Allright, I think I figured it out. Try setting your dpi to higher setting than you will finish with - 300 dpi is what I usually use - and now I understand why....
Here is what is happening. The text is too big for the number of pixels you have. Here is an example you can try, and maybe will clarify what is happening.
Start a new image. Set the dpi to 72, and make the image size like 2X2. Go into your new image and create some text (like "abc"

and set the size to 24 pt. Now zoom in pretty tight on it. Notice how it looks jaggy. Now if you increase the text size, say to 150 pt, it looks alot less jaggy. Now decrease the size to say 14 pt. Starts looking a little jaggy. Now resize to 8 pt. Almost illegible. The reason is you are trying to fit too muchinfo into too small of a space. In other words, you are trying to display an image that requires 18 blocks to display, and only allowing the program to use 5 blocks to display it. So what is happening is it is rendering the iimage to a size it can handle, which in this case, is too little resolution. So the way to overcome this is to start your same 2X2 image at say 300 or so dpi. If you try 150 dpi, you will notice a definate improvement, but still get some jaggys. The smaller the final text, the higher the resolution required to create the image.

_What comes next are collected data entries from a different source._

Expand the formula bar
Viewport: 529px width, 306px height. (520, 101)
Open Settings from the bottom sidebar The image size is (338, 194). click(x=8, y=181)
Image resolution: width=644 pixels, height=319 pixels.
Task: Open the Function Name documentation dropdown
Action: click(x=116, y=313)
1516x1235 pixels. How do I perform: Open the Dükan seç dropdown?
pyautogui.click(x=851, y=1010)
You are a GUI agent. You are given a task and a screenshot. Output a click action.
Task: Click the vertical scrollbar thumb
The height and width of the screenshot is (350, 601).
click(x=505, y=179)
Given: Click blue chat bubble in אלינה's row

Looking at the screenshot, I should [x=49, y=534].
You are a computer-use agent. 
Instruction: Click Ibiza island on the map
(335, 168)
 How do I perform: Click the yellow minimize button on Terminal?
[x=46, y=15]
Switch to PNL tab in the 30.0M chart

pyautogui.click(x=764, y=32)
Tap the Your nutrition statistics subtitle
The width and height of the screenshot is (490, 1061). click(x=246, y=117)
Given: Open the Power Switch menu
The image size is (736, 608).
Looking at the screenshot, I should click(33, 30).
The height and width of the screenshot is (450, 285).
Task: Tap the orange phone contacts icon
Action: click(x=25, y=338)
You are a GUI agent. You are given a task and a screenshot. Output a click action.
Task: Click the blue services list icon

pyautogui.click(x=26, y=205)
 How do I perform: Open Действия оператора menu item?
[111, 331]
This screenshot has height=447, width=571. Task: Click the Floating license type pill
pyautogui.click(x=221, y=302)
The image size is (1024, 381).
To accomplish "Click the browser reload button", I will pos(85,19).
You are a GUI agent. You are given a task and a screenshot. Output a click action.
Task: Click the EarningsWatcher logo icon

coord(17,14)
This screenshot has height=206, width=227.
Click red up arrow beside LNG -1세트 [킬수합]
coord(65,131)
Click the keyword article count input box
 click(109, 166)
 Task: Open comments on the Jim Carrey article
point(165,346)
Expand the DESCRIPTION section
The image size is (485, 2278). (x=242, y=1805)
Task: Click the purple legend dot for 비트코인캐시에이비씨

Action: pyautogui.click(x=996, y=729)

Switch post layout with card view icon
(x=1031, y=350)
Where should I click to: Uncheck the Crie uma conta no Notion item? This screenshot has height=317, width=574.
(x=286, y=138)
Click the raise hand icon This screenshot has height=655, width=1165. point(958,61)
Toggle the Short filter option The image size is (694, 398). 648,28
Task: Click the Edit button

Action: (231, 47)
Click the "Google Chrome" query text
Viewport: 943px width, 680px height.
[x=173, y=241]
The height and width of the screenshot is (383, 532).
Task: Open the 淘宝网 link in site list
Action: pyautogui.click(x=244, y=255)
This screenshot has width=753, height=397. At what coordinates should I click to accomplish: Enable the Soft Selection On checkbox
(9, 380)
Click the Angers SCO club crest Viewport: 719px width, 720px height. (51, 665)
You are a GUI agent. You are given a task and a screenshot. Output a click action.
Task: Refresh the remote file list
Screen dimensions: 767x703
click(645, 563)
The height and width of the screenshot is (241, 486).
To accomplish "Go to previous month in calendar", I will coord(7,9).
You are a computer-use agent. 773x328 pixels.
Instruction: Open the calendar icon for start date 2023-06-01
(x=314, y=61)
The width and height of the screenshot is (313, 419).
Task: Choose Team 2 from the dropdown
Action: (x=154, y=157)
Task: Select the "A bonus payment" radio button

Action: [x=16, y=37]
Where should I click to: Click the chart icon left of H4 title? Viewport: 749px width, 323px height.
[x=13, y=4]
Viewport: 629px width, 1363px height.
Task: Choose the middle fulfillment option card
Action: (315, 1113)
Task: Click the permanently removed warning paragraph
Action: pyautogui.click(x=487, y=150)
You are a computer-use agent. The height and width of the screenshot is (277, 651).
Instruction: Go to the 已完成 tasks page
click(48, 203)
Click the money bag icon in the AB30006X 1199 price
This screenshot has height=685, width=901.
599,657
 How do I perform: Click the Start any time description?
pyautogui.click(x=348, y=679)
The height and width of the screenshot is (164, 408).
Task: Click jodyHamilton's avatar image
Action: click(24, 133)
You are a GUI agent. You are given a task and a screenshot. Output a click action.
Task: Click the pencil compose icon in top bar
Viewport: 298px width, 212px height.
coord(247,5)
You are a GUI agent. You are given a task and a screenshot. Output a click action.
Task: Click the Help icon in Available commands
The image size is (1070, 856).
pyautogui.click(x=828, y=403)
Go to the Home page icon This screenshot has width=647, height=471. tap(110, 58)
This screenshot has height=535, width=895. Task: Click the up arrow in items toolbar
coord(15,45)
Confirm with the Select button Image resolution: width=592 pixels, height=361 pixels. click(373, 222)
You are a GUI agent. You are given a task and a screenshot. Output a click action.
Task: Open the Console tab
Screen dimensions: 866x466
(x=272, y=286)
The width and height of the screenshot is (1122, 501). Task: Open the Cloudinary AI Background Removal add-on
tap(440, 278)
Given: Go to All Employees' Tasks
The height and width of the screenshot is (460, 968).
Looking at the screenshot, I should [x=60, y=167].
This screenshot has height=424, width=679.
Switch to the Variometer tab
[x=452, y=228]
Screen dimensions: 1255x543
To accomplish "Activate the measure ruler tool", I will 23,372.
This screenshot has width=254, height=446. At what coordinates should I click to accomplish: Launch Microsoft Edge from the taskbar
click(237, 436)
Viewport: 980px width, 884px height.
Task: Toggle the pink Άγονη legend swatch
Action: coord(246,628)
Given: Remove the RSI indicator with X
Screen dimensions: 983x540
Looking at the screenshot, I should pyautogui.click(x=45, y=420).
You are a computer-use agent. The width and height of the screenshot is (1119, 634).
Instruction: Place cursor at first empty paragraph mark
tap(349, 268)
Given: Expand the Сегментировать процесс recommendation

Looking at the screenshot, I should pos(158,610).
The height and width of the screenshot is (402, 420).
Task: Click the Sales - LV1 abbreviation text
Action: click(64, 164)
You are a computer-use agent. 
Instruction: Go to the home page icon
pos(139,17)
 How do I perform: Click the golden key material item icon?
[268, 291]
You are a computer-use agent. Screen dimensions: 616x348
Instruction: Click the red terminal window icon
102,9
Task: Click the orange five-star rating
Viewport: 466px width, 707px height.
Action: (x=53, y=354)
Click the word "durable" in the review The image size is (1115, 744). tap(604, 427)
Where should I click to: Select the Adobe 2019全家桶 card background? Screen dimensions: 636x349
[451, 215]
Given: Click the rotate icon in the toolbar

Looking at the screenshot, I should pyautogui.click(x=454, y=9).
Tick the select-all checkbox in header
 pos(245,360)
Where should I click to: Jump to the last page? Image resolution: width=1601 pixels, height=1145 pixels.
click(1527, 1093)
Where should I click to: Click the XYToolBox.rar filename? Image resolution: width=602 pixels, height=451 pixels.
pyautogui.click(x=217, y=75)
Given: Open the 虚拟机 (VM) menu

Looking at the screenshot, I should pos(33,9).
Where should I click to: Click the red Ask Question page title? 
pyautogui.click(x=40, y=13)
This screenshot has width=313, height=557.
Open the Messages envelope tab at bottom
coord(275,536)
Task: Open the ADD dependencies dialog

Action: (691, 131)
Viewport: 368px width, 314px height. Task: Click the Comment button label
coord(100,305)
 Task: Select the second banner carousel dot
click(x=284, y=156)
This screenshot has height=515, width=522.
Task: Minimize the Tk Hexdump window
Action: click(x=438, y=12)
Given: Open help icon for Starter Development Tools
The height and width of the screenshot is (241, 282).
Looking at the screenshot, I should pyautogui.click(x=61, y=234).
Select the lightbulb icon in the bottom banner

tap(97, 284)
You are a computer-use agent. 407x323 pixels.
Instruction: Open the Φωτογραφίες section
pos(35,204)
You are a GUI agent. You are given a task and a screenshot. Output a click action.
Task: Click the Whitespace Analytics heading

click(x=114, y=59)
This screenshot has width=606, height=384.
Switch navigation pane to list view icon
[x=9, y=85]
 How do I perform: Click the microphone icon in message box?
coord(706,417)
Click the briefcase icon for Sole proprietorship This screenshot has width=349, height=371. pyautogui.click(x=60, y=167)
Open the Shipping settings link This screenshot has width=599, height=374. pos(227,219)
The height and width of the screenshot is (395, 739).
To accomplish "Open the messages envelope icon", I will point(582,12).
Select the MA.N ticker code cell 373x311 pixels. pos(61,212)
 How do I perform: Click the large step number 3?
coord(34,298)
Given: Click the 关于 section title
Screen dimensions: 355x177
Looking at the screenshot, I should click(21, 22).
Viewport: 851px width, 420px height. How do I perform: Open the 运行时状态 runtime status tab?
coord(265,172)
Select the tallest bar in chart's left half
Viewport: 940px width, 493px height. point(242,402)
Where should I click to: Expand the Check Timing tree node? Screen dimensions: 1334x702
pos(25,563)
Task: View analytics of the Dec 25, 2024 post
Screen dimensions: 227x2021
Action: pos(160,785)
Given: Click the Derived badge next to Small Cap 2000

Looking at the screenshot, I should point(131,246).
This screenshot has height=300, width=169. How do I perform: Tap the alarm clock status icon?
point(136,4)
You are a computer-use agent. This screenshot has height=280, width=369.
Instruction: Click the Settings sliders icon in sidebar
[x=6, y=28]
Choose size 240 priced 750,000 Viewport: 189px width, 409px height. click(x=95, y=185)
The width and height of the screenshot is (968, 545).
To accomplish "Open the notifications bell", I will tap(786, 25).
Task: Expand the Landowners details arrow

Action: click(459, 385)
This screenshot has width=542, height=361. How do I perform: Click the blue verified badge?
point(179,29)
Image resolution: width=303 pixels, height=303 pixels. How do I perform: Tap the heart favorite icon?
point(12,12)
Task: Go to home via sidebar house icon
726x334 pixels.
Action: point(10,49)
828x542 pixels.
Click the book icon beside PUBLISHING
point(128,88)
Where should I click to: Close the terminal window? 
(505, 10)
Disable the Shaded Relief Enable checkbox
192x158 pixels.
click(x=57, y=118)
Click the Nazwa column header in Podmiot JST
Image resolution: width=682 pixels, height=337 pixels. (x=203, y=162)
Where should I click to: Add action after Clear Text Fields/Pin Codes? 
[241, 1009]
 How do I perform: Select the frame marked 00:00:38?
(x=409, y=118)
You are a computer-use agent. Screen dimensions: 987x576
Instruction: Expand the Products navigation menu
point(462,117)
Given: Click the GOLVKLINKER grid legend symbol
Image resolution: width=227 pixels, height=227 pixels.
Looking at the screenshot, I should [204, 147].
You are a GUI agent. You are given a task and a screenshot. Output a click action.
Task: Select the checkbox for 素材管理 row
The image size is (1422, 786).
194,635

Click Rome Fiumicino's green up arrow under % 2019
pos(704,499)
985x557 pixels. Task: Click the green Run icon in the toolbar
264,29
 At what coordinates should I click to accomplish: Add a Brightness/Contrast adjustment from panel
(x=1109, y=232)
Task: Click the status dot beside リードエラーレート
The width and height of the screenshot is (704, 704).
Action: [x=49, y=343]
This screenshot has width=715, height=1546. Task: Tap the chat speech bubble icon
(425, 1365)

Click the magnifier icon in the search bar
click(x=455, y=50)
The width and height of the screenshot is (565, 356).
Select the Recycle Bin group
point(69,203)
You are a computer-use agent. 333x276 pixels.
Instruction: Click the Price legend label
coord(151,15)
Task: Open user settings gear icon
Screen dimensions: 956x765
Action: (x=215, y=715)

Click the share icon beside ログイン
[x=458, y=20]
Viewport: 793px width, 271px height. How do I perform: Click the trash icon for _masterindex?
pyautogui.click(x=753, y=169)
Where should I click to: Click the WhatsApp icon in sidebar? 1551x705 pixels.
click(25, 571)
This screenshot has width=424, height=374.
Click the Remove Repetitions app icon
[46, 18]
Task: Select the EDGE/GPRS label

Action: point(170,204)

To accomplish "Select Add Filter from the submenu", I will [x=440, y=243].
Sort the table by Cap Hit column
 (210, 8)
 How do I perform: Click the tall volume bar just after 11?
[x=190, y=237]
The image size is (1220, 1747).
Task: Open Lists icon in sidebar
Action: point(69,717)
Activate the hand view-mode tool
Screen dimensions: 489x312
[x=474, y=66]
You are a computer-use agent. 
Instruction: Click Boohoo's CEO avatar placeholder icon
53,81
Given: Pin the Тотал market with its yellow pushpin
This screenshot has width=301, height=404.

Before you panic when you see a one line text image at 1.2MB, there is hope for smaller sized graphics. Once the image is set the way you like (i.e. shadows, perspctive, blends and blurs) then resample the image. For web output I have better luck with 96 dpi on complex images. For simple, one color text, 72 dpi is ok. One more thing ought to be mentioned here. The color choice for your text makes a big difference too. If you are trying to display small legible button type text, use as pure a color as you can find. By pure I mean it doesn't require too many colors to compose the color. If you look closely at your zoomed in image, you'll see a few different colors that are making up the perceived color. The more colors required to compose that color, the more you will lose as the image is resampled.
Hope this clarifies things. Start big, end small. If you find 300dpi is not solving your problem, try 600. You'll eventually find a size that works for you. Also, it should be noted that this will preserve most of your effects you are trying to accomplish. There is going to be a limit that you reach, no matter how big you start, you will hit a limit that the image just loses too much in the translation. If that happens, you may have to settle for a physically larger image size (say 4X4 as opposed to 2X2) but then you can shrink the dpi count to a lower number. Then when you insert the image into your project, force the image to the smaller size. This should get you rolling in the right direction.